When we start planning for reading and writing on my campus, the initial step is to get to the teaching points and plan their order based on student need. It is so very important that those points are clear and precise so students can easily follow along, but is not the be all, end all. We have to make sure that we give the other parts of our mini-lessons almost as much time and consideration as well. They are all needed for the great instruction we want out kids to have. If you are wanting to focus your energy on your mini-lessons, let’s delve in a little deeper.
The mini-lesson has four components. They are the connection, the teaching, the active engagement, and the link. They are separate and need to be clearly distinguishable when we are teaching. The mini-lesson is called mini for a reason. They need to be short, preferably between 7 and 10 minutes. To do that, we need to make sure we are teaching one thing and one thing only through the four components.
The connection is a time to hook your students into today’s learning. I’m a story teller. I like to tell stories that get students hanging on my every word and make the connection to the learning. My stories are usually from my life. Sometimes I embellish them (I actually do that a lot, but don’t tell!), and I sometimes completely make them up. They get my students hooked and engaged and ready for learning. I don’t tell random stories though. They do connect, in some way, to what my teaching point is. That’s what works for me. I have colleagues that don’t do that because that isn’t them. Instead, they give purpose to the learning and connect to previous learning without adding all the crazy adventures of their pets or kids. It completely works for them. Whatever your method, it needs to be short, sweet, and neat to hook students and get them primed for learning.
The teaching part of my lesson is easily distinguishable. It always starts with, “Today I am going to teach you…” I do that for a specific reason. It’s a cue that the next thing I’m going to say is verbal gold. It is so important that you don’t want to miss it. Then I name my teaching point, remembering to make it short and easy to understand. My teaching points teach what a reader or writer does, how they do it, and why they do it. All three are important. If we don’t know how or why we are doing something, we really aren’t going to use it. About 80% of the time I go on to model the strategy I’m teaching, but that’s not the only way.
In addition to demonstration lessons, we can also lead the class on a guided practice, or lead an inquiry lesson.

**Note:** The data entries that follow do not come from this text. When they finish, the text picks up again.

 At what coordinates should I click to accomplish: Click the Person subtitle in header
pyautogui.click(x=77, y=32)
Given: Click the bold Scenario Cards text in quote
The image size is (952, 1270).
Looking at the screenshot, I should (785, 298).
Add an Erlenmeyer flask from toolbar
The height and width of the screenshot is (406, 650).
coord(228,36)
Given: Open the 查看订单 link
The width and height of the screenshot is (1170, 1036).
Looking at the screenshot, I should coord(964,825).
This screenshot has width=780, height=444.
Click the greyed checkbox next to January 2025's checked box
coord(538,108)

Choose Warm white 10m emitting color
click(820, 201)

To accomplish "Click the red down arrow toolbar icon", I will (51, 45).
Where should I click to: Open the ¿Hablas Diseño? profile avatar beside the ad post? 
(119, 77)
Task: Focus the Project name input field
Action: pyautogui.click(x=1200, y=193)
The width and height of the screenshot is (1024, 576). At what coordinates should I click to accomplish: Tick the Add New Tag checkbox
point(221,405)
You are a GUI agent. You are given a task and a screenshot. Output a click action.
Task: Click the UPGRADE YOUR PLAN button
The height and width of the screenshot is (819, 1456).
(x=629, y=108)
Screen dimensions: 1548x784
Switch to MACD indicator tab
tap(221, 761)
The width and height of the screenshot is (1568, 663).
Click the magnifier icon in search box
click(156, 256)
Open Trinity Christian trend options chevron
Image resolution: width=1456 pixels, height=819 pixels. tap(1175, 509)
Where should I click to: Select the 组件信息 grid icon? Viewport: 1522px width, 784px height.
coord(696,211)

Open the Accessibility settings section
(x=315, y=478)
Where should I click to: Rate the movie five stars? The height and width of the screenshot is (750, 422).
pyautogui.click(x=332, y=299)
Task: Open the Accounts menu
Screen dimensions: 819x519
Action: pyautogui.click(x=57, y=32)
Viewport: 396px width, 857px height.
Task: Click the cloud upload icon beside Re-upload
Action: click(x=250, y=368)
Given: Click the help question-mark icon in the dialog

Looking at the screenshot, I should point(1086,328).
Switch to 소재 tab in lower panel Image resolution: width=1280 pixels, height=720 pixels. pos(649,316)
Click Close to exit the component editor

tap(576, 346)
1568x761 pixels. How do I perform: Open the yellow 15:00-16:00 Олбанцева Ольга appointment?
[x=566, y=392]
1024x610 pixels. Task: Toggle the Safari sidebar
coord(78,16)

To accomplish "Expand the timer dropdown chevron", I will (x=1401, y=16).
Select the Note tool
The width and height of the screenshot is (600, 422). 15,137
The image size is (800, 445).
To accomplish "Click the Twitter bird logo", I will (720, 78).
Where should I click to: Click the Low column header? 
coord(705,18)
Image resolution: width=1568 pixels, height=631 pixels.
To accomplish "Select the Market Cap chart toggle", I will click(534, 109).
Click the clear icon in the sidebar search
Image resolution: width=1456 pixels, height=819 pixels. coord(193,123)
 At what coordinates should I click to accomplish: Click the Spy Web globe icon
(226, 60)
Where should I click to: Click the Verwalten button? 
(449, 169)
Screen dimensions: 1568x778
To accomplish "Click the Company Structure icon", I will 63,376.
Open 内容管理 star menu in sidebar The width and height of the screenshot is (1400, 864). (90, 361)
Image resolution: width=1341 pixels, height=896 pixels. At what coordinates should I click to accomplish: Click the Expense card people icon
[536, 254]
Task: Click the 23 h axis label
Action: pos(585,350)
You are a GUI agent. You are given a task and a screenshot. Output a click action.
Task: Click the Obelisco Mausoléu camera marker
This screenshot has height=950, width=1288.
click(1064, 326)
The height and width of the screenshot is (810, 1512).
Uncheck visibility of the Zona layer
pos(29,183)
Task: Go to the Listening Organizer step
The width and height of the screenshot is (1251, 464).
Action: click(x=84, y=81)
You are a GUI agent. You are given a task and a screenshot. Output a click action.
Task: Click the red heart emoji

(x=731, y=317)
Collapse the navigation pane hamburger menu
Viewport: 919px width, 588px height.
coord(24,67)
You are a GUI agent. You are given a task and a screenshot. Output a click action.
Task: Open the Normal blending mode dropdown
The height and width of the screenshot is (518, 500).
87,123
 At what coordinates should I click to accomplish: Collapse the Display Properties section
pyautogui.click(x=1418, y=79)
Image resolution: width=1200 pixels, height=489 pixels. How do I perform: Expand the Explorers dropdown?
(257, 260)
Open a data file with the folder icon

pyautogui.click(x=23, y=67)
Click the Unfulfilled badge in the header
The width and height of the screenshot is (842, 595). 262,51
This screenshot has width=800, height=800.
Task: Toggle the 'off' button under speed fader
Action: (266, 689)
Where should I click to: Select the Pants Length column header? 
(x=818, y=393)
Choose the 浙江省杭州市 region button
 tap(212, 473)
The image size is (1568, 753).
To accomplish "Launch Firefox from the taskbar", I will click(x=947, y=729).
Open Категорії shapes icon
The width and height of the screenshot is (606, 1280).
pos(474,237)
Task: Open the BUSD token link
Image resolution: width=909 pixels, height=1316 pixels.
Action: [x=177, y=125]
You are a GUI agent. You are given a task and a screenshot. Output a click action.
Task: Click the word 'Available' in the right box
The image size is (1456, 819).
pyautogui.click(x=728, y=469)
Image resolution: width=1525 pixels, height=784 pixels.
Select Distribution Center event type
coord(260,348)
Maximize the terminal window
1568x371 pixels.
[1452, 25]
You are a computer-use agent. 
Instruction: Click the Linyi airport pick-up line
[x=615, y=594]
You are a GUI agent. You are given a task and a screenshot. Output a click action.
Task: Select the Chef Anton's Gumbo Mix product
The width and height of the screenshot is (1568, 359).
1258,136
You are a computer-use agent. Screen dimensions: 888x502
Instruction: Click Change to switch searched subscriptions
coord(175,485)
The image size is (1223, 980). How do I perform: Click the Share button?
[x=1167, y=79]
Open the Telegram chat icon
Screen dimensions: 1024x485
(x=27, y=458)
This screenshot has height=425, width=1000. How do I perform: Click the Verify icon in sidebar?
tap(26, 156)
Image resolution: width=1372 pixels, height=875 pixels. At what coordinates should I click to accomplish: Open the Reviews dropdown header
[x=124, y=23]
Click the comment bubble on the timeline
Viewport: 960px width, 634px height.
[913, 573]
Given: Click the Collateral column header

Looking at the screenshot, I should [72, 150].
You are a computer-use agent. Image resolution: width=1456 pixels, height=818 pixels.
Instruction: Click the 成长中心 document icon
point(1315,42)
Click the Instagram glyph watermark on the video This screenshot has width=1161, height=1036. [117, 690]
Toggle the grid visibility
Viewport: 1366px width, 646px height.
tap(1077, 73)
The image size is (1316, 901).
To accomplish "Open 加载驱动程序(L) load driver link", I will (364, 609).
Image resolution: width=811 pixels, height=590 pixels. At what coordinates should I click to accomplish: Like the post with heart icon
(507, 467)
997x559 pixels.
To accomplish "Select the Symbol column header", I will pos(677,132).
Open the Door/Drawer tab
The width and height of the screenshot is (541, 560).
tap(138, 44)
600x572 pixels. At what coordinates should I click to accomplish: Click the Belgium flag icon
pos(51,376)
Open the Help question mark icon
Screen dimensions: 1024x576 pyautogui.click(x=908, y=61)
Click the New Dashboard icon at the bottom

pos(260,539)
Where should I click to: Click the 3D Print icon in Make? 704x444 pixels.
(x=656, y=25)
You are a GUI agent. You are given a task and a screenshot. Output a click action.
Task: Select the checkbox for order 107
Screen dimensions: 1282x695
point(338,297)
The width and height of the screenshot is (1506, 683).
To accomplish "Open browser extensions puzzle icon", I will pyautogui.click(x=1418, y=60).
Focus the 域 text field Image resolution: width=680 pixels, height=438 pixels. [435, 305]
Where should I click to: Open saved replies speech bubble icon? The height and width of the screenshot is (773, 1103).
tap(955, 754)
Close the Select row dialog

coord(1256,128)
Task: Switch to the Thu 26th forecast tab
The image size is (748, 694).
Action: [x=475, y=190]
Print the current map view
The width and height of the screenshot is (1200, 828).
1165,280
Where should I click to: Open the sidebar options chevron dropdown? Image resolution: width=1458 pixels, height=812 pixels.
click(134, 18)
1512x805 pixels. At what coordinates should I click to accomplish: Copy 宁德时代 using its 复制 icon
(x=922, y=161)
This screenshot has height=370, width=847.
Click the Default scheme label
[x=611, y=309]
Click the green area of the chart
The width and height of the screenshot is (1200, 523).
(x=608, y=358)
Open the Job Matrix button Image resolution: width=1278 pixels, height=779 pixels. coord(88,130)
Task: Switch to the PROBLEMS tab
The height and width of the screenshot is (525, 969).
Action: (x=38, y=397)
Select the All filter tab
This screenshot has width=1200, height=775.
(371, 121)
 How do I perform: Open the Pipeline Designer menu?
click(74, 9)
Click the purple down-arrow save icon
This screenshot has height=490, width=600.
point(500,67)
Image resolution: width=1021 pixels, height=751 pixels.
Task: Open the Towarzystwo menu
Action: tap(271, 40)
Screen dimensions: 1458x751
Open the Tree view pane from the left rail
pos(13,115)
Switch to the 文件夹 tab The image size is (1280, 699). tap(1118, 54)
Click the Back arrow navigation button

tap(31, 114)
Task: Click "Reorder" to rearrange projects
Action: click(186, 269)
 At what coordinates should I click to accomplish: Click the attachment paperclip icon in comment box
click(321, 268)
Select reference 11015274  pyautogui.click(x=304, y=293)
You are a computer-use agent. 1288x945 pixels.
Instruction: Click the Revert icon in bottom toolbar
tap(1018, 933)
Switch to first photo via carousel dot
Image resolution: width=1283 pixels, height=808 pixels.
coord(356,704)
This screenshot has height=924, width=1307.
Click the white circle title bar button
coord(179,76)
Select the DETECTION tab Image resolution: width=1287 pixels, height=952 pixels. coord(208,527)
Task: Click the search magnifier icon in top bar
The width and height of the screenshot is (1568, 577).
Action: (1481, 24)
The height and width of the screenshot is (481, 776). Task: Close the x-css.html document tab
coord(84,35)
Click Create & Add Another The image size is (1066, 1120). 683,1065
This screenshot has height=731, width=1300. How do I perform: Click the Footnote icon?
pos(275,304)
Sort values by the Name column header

They all work, but they all have different purposes. I usually do demonstration lessons, as it is something completely new that I am showing the students. I use guided practice lessons to add on or touch up a strategy we have previously learned about. Inquiry lessons are used when I want the students to notice, discover and name a strategy that may work for them. They aren’t easy to do, but are so worth it when the lightbulb starts to glow.
The active engagement is the “now you try” part of the lesson. I like to have students try the strategy with their partner. I’m not expecting perfection here, as it’s something new. I walk, listen and coach into the many approximations that they are using. This is a great time for me to reflect on my teaching. If they totally aren’t getting, it I’ll have to come back to the lesson in a different way the next day. Maybe I need to add something extra in the next lesson to make it more concrete. Maybe they already know it, and I can move on. Whatever the case may be, it gives me good formative feedback about where the students are as readers or writers and it helps me reflect on my instruction.
The link part of my lesson involves me restating the teaching point, naming the what, how, and why. It also includes an invitation to try the strategy when reading or writing and the three famous words, “Off you go!” I chose my words carefully here by saying an invitation. It is exactly that. I may say something like, “When you are reading and your character does something, one thing you may choose to do is stop and ask yourself why the character is acting that way.” The student can choose to use it, if it applies to what they are doing and where they are as a reader or writer. They may choose not to. That’s okay too. I hesitate to make the strategy mandatory work based on past experiences. If I made a strategy mandatory, it took away the independence from my students and became another thing to do because the teacher said so. The whole point of our instruction is for our students to be independent and use strategies when needed. If we make it mandatory, where’s the independence? Yes, students may choose not to use it, and fall flat. That’s a complete learning experience in itself. We can be there to talk through the situation, and coach in to the strategy that may help, yet it is still their choice. I refuse to believe that students, given a choice, will choose to purposefully and repeatedly fail. They may be scared to succeed, but they definitely don’t want to fail. We, as teachers, need to show them the power they have to be successful that each one of them has and how to tap into it even through setbacks.
So, think about your mini-lessons. Perhaps you need a planning template to help you. If so, here is one that I am fond of. Are all four parts of your mini-lessons distinguishable? Have you tried different formats aside from the demonstrating? Do your teaching points include a what, how, and why? Is this where you want to really focus your energy this year?